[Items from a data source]
···
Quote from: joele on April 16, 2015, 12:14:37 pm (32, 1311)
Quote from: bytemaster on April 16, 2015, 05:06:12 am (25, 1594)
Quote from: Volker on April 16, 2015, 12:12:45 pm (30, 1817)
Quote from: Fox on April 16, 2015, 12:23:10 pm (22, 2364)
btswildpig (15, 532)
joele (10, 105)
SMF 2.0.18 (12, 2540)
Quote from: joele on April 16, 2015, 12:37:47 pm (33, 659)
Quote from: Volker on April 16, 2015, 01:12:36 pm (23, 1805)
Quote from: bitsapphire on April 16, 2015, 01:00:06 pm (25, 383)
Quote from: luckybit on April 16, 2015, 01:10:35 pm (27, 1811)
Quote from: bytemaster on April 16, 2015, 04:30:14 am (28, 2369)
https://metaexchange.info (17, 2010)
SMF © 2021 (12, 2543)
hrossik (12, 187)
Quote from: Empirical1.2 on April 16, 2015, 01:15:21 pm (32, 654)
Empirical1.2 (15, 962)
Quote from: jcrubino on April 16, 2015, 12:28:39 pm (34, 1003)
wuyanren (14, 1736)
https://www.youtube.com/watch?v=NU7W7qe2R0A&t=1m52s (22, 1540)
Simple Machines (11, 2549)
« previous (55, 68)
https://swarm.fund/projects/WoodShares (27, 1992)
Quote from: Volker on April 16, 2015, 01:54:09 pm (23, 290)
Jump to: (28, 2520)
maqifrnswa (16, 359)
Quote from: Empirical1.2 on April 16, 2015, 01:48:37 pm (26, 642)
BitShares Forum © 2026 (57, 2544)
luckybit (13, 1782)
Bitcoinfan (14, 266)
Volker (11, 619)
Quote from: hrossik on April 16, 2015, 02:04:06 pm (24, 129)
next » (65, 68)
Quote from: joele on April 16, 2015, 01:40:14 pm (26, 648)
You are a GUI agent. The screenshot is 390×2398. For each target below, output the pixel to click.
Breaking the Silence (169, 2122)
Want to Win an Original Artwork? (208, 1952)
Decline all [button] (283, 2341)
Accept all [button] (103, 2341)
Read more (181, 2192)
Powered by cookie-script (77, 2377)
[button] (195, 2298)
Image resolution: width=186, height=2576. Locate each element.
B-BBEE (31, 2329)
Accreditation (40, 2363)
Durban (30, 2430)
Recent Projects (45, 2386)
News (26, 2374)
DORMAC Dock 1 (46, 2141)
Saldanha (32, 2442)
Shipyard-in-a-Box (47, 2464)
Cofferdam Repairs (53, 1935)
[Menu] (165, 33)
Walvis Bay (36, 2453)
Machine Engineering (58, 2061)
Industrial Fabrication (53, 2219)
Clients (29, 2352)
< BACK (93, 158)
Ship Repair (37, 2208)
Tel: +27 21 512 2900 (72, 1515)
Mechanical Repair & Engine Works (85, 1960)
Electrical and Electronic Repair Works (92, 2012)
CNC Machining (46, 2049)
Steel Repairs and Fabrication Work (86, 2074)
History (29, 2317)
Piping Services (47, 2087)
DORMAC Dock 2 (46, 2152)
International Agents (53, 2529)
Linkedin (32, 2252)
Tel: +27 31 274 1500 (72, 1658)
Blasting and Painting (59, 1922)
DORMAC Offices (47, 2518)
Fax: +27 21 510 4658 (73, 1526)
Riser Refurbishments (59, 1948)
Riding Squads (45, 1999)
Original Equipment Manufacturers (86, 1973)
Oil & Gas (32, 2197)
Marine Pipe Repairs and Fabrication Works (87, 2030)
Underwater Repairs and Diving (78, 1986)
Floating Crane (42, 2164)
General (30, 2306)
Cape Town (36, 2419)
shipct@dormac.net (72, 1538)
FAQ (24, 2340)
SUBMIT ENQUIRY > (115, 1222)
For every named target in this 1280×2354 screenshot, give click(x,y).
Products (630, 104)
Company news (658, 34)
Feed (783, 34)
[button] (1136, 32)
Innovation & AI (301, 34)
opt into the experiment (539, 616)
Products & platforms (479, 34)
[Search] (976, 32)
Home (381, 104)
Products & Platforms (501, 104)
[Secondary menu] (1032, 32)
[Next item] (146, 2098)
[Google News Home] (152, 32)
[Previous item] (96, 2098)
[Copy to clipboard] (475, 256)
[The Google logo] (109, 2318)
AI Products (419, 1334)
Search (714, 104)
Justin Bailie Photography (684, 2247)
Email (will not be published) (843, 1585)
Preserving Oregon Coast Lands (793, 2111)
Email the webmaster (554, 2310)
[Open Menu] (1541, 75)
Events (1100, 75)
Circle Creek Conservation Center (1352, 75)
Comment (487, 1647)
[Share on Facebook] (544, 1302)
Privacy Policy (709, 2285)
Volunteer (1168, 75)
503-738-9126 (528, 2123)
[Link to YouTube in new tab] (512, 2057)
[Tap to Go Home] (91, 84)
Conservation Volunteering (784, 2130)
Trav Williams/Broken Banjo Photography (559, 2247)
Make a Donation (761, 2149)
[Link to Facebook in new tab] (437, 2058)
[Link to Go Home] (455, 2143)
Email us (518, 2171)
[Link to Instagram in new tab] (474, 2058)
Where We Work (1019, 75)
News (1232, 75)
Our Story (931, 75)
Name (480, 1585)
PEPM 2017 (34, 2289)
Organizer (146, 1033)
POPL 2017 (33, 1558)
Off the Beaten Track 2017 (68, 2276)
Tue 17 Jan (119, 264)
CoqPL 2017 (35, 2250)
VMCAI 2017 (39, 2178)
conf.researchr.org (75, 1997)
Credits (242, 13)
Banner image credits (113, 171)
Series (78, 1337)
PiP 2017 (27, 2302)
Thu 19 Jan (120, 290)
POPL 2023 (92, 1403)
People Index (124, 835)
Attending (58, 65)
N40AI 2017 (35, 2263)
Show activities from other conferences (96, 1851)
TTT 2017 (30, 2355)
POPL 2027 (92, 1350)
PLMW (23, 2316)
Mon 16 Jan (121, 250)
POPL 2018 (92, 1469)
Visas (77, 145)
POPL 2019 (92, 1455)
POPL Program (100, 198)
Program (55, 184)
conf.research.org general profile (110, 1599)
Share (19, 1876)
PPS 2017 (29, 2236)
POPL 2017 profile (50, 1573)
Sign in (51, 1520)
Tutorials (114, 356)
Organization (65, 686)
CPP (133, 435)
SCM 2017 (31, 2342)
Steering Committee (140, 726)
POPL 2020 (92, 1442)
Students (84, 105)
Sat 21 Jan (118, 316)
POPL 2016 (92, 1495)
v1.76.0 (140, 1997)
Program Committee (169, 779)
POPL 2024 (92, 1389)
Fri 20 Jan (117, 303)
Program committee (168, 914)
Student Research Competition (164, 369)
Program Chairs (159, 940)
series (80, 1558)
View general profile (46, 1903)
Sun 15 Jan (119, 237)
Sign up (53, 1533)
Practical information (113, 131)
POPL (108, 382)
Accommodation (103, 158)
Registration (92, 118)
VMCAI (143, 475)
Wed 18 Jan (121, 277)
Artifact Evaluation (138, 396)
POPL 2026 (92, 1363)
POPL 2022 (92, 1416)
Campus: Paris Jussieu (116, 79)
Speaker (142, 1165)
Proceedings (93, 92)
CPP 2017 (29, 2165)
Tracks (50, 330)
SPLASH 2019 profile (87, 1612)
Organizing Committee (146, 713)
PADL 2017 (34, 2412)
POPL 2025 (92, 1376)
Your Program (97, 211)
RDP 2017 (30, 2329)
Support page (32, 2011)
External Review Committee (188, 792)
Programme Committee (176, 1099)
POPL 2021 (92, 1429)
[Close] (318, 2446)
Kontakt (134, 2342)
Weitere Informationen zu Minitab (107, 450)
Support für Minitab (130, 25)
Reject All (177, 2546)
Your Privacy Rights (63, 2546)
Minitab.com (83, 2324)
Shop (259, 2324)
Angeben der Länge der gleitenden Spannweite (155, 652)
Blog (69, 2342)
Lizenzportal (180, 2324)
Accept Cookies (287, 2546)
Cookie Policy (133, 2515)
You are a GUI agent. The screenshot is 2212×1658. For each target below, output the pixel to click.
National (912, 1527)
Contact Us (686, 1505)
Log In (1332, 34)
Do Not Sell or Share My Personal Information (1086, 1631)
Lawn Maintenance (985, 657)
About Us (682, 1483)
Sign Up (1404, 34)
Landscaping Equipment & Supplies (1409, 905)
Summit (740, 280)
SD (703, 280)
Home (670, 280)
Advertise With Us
···
Problem to solve:
Above are the records; from them, give again exactly the lines from the one containing "Accept all [button] (103, 2341)" to the one containing "[Google News Home] (152, 32)", both lines included, and nothing more.

Written solution:
Accept all [button] (103, 2341)
Read more (181, 2192)
Powered by cookie-script (77, 2377)
[button] (195, 2298)
Image resolution: width=186, height=2576. Locate each element.
B-BBEE (31, 2329)
Accreditation (40, 2363)
Durban (30, 2430)
Recent Projects (45, 2386)
News (26, 2374)
DORMAC Dock 1 (46, 2141)
Saldanha (32, 2442)
Shipyard-in-a-Box (47, 2464)
Cofferdam Repairs (53, 1935)
[Menu] (165, 33)
Walvis Bay (36, 2453)
Machine Engineering (58, 2061)
Industrial Fabrication (53, 2219)
Clients (29, 2352)
< BACK (93, 158)
Ship Repair (37, 2208)
Tel: +27 21 512 2900 (72, 1515)
Mechanical Repair & Engine Works (85, 1960)
Electrical and Electronic Repair Works (92, 2012)
CNC Machining (46, 2049)
Steel Repairs and Fabrication Work (86, 2074)
History (29, 2317)
Piping Services (47, 2087)
DORMAC Dock 2 (46, 2152)
International Agents (53, 2529)
Linkedin (32, 2252)
Tel: +27 31 274 1500 (72, 1658)
Blasting and Painting (59, 1922)
DORMAC Offices (47, 2518)
Fax: +27 21 510 4658 (73, 1526)
Riser Refurbishments (59, 1948)
Riding Squads (45, 1999)
Original Equipment Manufacturers (86, 1973)
Oil & Gas (32, 2197)
Marine Pipe Repairs and Fabrication Works (87, 2030)
Underwater Repairs and Diving (78, 1986)
Floating Crane (42, 2164)
General (30, 2306)
Cape Town (36, 2419)
shipct@dormac.net (72, 1538)
FAQ (24, 2340)
SUBMIT ENQUIRY > (115, 1222)
For every named target in this 1280×2354 screenshot, give click(x,y).
Products (630, 104)
Company news (658, 34)
Feed (783, 34)
[button] (1136, 32)
Innovation & AI (301, 34)
opt into the experiment (539, 616)
Products & platforms (479, 34)
[Search] (976, 32)
Home (381, 104)
Products & Platforms (501, 104)
[Secondary menu] (1032, 32)
[Next item] (146, 2098)
[Google News Home] (152, 32)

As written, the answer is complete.